What is Micro-Crowdsourcing?

One of the biggest problems with crowdsourcing, however, is that the crowd is very, very big. As a result of that, the crowd typically isn’t “vertical” enough to solve a problem; it is hard to get to the depth necessary with any part of the crowd at any one time. Yet, you’re exposing your question to a very large audience.

We recommend the use of what we call “micro-crowds.” Using techniques that only attract relevant crowds will give the greatest likelihood of providing great solutions.

In our program we put a lot of work into developing innovation platforms. Maybe not in the “old” product platform sense – real platforms are highly customer connected, so that we know what our wish list looks like.
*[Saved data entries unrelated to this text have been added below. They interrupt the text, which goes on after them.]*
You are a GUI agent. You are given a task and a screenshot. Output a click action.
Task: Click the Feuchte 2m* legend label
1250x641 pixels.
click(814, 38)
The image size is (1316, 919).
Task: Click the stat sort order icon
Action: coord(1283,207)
By developing those platforms and comparing those to our business value and our net customer value, we’re able to filter those innovations quickly, so they don’t sit in the building for long periods of time and consume fuel.

This is critical – with innovations, you must learn to dump them quick if they don’t fit – “bail, don’t fail;” or “fail early, “ as I discussed in the early stages of The Innovation Playbook. That’s critical to building speed and the bandwidth to focus on the right innovations.

Innovation platforms are one of the key components of what I call the “Filter” step. Most organizations have filtration systems that identify whether an idea or project is likely to provide a profitable return on investment. Most of the filtering systems are really centered on the “business case” analysis of an emerging technology. In fact, 90 percent or more of new product development systems are designed to build business cases around innovations.

For most people, that makes perfect sense. I, however, humbly disagree.

When you develop filtration systems just to define the business case around an innovation, somehow – in most cases anyway – you’ve really left out the customer as the principal driver. Several amazing technologies would have never made it to market if you had used the standard business case analysis.

I believe an organization can get on the right track by having the discipline to create a comprehensive innovation platform, and that the innovation platform is what drives their product or technology platform. Many companies feel they actually have that through their planning process. But, do they really? Usually they have comprehensive business planning instruments or new product planning instruments that are so complex and/or large that very few people even know what’s contained in the documents.

We believe it is important to develop a platform that says: “We’re in the X business, and we provide Y value to Z customers.” That is the basis of your filtration system.